Provided information:
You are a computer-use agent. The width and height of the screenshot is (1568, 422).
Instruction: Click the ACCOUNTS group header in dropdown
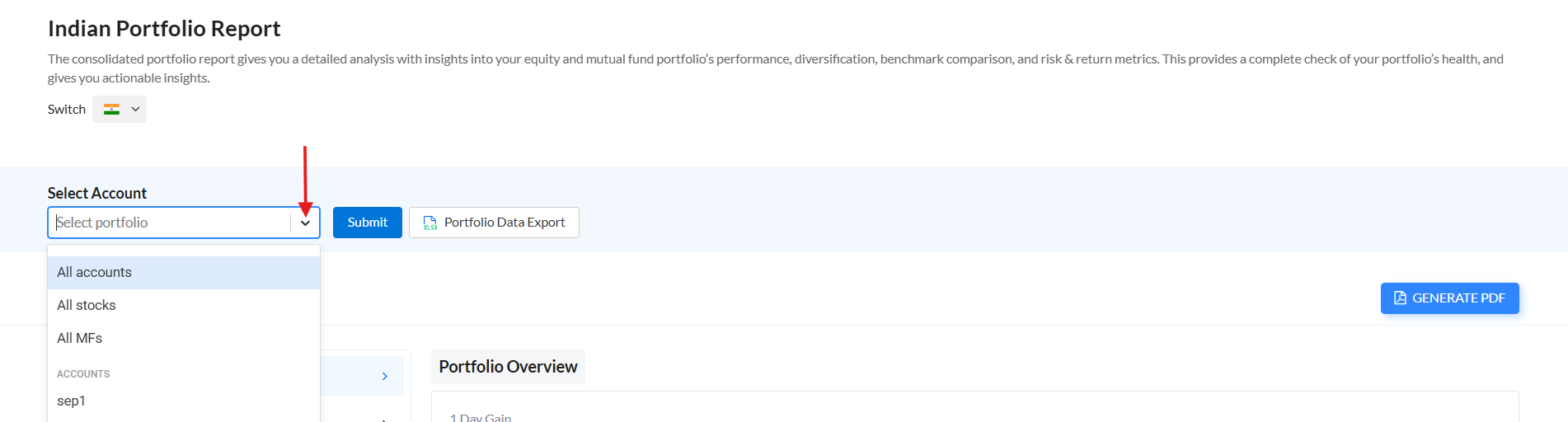click(x=83, y=374)
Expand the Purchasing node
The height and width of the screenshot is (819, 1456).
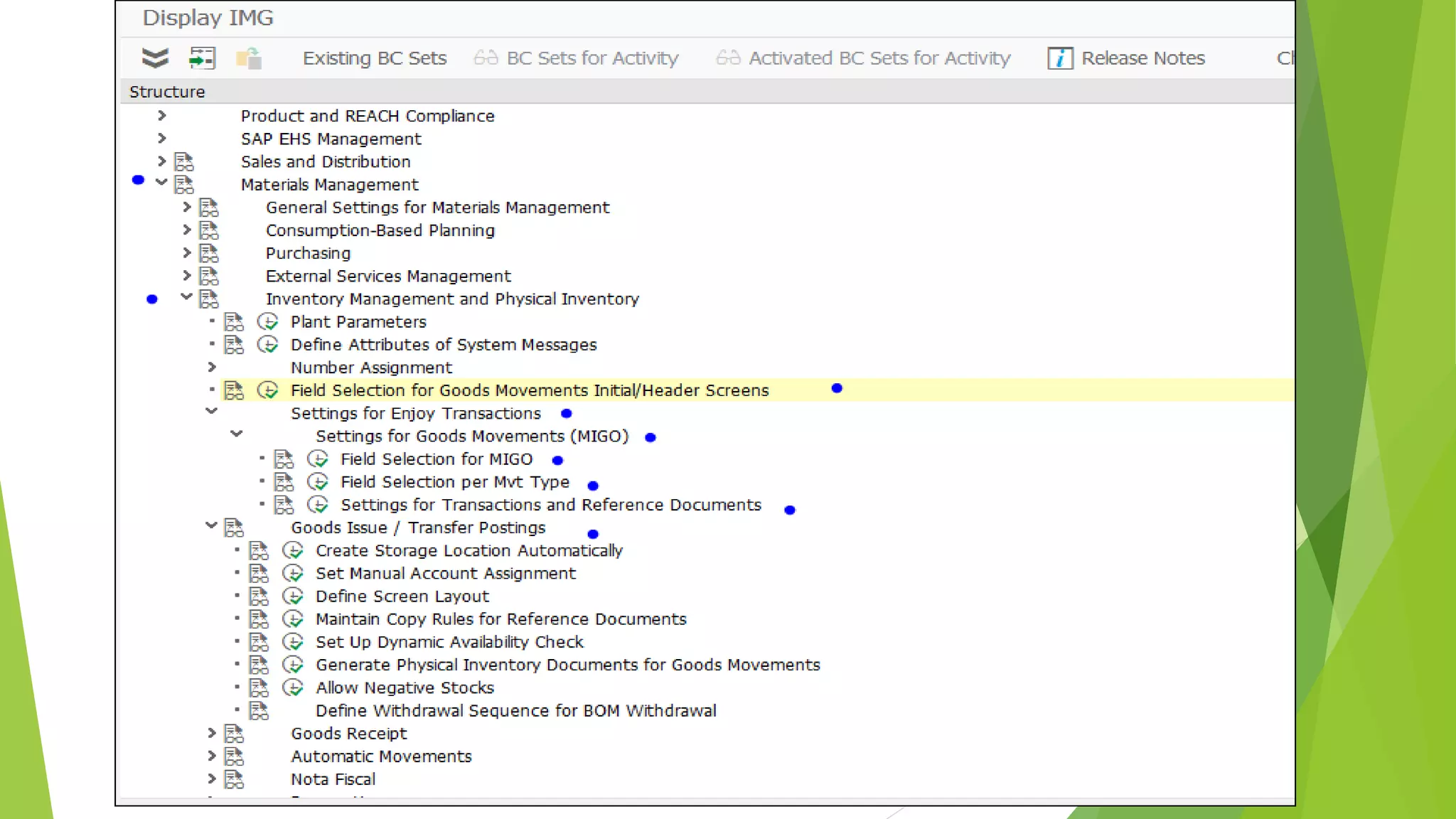point(186,252)
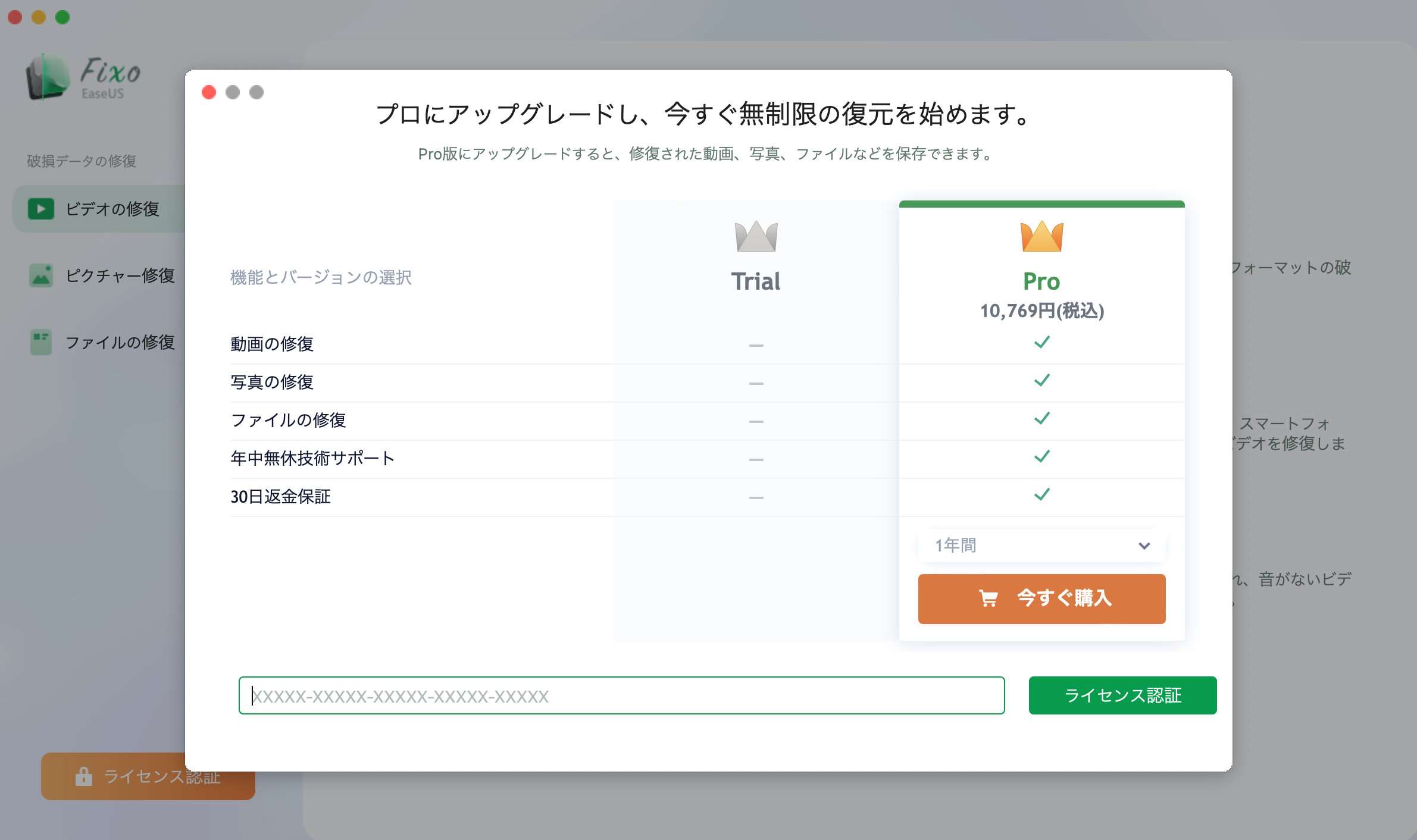Click the video repair play icon
The image size is (1417, 840).
pyautogui.click(x=40, y=209)
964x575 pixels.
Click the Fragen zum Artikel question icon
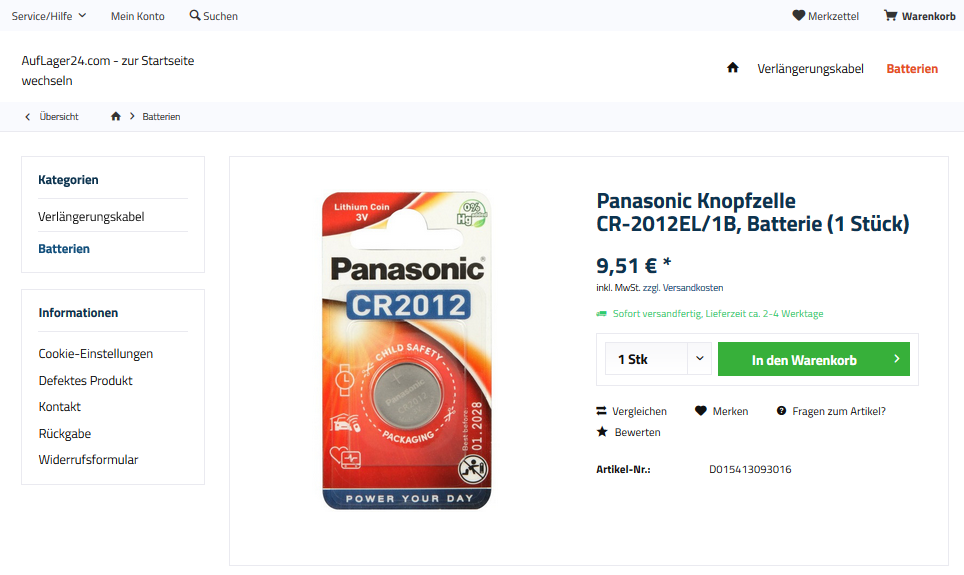[x=781, y=411]
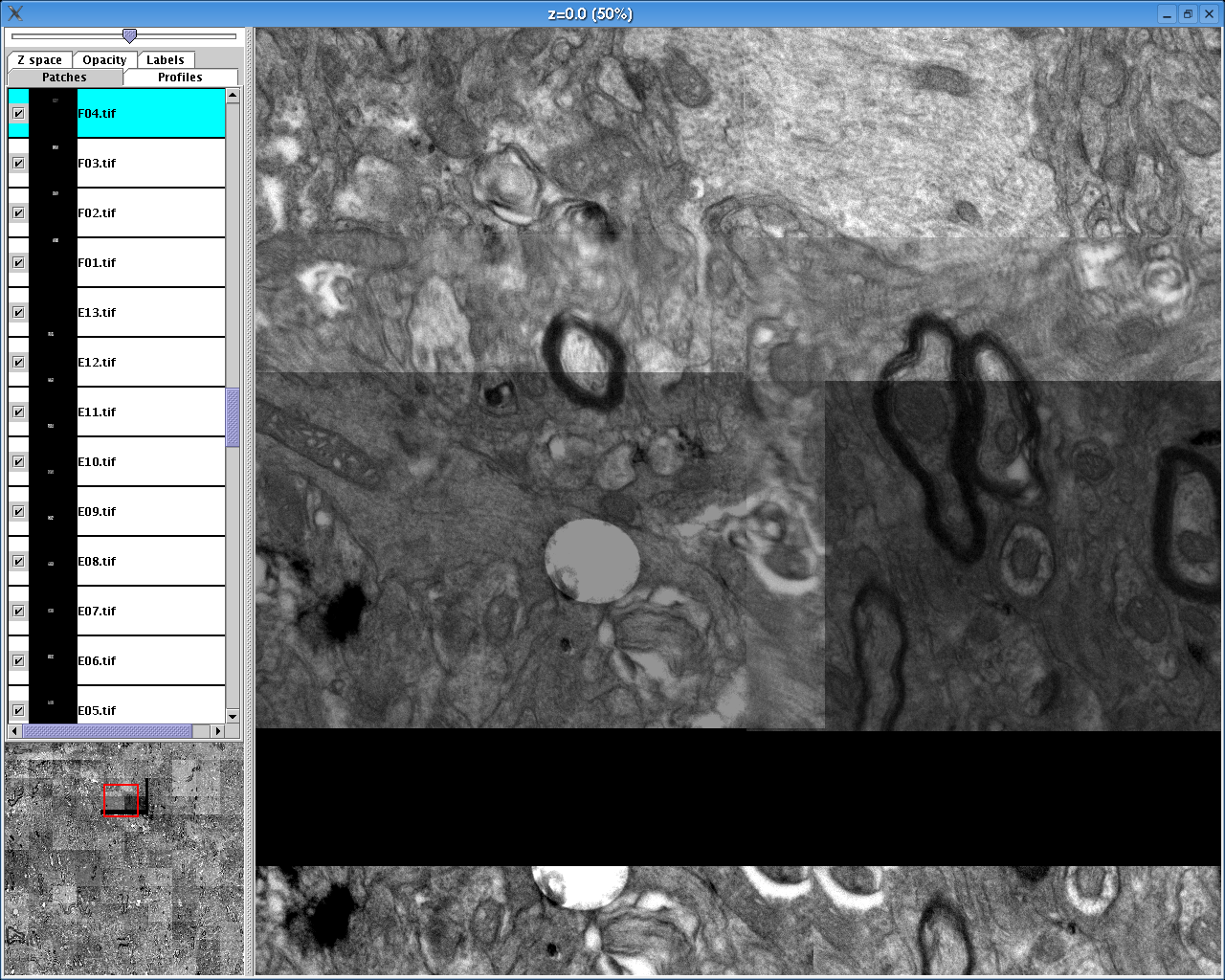Click the F03.tif patch thumbnail
The height and width of the screenshot is (980, 1225).
click(54, 163)
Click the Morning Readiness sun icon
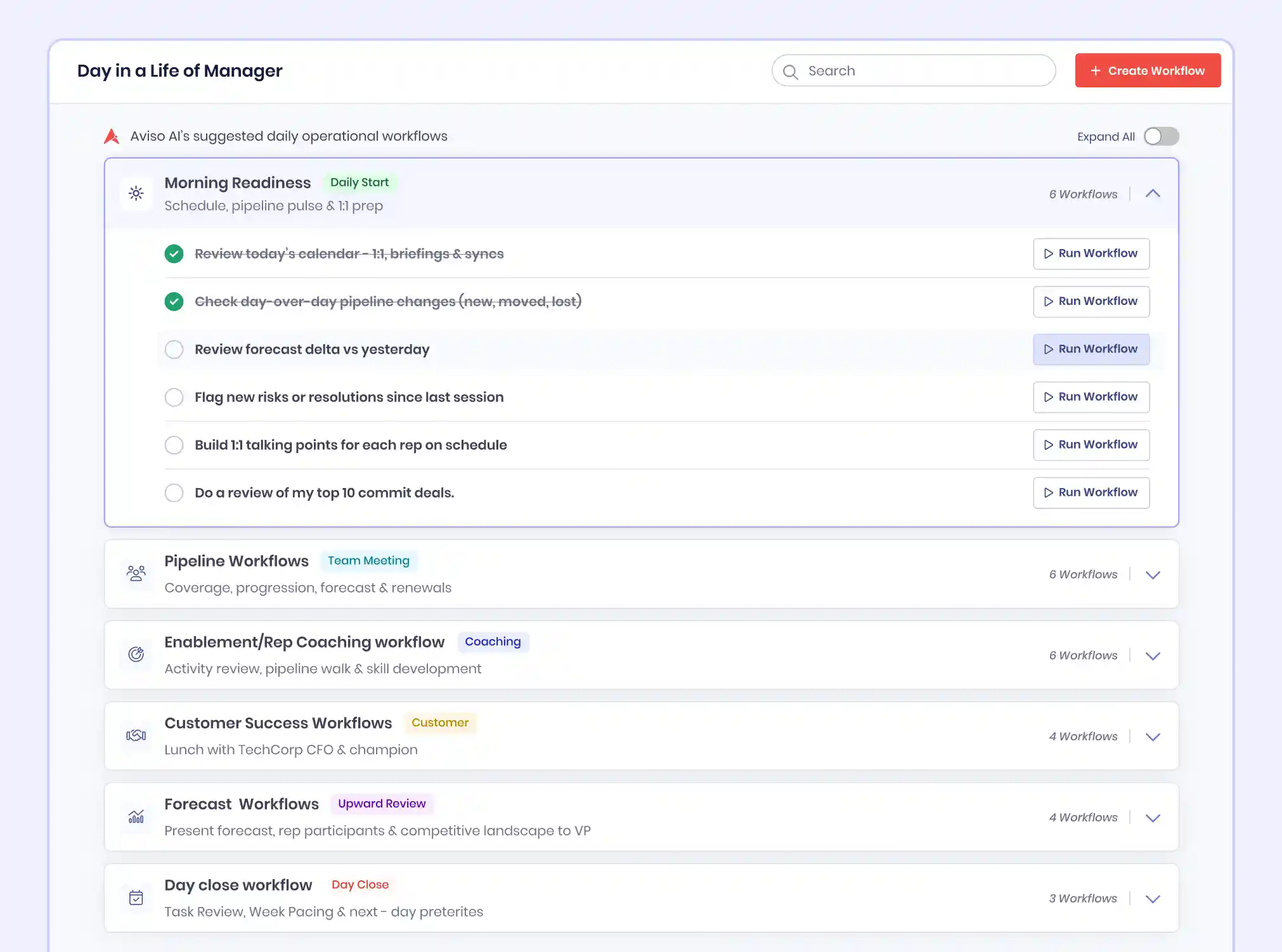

What to do: Rewrite every line of the entries above as a JSON list of strings, one string per line. Omit blank lines and the pictures.

Finished task:
[
  "You are a computer-use agent. The width and height of the screenshot is (1568, 422).",
  "Instruction: Click the ACCOUNTS group header in dropdown",
  "click(x=83, y=374)",
  "Expand the Purchasing node",
  "The height and width of the screenshot is (819, 1456).",
  "point(186,252)",
  "Click the video repair play icon",
  "The image size is (1417, 840).",
  "pyautogui.click(x=40, y=209)",
  "964x575 pixels.",
  "Click the Fragen zum Artikel question icon",
  "[x=781, y=411]",
  "Click the F03.tif patch thumbnail",
  "The height and width of the screenshot is (980, 1225).",
  "click(54, 163)",
  "Click the Morning Readiness sun icon"
]